Truthfully, the only good internal spec on this phone (besides the battery) is the storage capacity. You can get either 128GB or 256GB of internal storage, and there’s a microSD card slot in case you want to expand.

Charging isn’t very fast

While the Moto G Power 5G can last you all day, you might be waiting just as long for it to recharge. Motorola includes 15W charging, which, by today’s standards, isn’t very fast at all. I found that it took at least two hours to fill this phone up to 100% from zero, so don’t count on it to recharge quickly in a pinch.

Oh, and in case you’re wondering, there’s no wireless charging here.

Bottom line

Motorola Moto G Power 5G (2023) CNN-1.jpg

The Moto G Power 5G is a fine smartphone, but it doesn’t do anything exceptionally well. Sure, battery life is easily the best feature of the device, but there are plenty of sub-$300 phones that can last all day on a charge, namely the OnePlus Nord N20 5G and Samsung Galaxy A13 5G.

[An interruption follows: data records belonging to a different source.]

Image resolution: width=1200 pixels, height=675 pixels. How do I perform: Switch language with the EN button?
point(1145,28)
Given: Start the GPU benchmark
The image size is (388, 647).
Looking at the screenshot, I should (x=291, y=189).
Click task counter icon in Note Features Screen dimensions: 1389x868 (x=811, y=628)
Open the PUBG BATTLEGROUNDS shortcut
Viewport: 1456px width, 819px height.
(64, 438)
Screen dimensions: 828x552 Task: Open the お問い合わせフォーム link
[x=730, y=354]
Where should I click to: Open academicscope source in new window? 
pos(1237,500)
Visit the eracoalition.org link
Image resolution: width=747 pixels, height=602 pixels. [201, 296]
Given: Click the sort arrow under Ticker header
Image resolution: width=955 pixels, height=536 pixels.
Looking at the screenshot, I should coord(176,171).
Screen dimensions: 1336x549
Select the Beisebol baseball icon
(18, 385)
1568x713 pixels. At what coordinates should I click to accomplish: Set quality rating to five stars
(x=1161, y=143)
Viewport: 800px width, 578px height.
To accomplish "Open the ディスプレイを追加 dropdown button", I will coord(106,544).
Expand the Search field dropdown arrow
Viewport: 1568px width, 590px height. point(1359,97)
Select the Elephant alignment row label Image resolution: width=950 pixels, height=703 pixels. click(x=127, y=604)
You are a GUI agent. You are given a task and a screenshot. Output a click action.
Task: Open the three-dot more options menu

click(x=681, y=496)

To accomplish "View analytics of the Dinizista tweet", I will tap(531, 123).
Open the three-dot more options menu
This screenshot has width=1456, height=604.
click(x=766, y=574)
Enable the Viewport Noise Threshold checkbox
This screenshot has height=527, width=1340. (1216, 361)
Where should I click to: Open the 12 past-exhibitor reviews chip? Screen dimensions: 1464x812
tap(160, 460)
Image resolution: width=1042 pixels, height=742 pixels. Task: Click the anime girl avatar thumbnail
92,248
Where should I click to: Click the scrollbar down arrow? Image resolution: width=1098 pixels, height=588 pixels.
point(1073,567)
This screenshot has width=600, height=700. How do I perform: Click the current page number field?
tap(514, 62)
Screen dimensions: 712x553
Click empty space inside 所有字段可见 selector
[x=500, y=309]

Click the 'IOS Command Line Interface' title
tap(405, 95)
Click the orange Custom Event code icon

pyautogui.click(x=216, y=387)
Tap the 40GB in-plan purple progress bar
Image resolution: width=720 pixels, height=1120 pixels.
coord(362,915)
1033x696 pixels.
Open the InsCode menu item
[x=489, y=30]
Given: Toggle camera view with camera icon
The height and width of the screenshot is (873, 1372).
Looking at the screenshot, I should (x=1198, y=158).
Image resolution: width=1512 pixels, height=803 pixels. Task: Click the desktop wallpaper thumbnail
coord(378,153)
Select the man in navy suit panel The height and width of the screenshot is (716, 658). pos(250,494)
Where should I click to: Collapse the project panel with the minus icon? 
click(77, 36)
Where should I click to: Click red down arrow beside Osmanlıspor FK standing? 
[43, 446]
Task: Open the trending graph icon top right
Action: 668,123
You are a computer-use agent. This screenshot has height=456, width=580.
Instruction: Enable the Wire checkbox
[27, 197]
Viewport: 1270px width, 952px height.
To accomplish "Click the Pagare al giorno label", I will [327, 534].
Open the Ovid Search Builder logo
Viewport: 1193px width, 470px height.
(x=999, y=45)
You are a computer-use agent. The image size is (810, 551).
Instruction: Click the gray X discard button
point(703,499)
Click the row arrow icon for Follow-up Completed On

Those phones also have nicer screens, better performance and far better cameras. At the end of the day, the only things the Moto G Power 5G has going for itself are that 5,000mAh battery, 120Hz refresh rate screen and a subjectively great software experience.

If that sounds appealing to you, I’m sure you can get away with using a G Power 5G as your daily driver. For everyone else, I’d shop around a little bit more.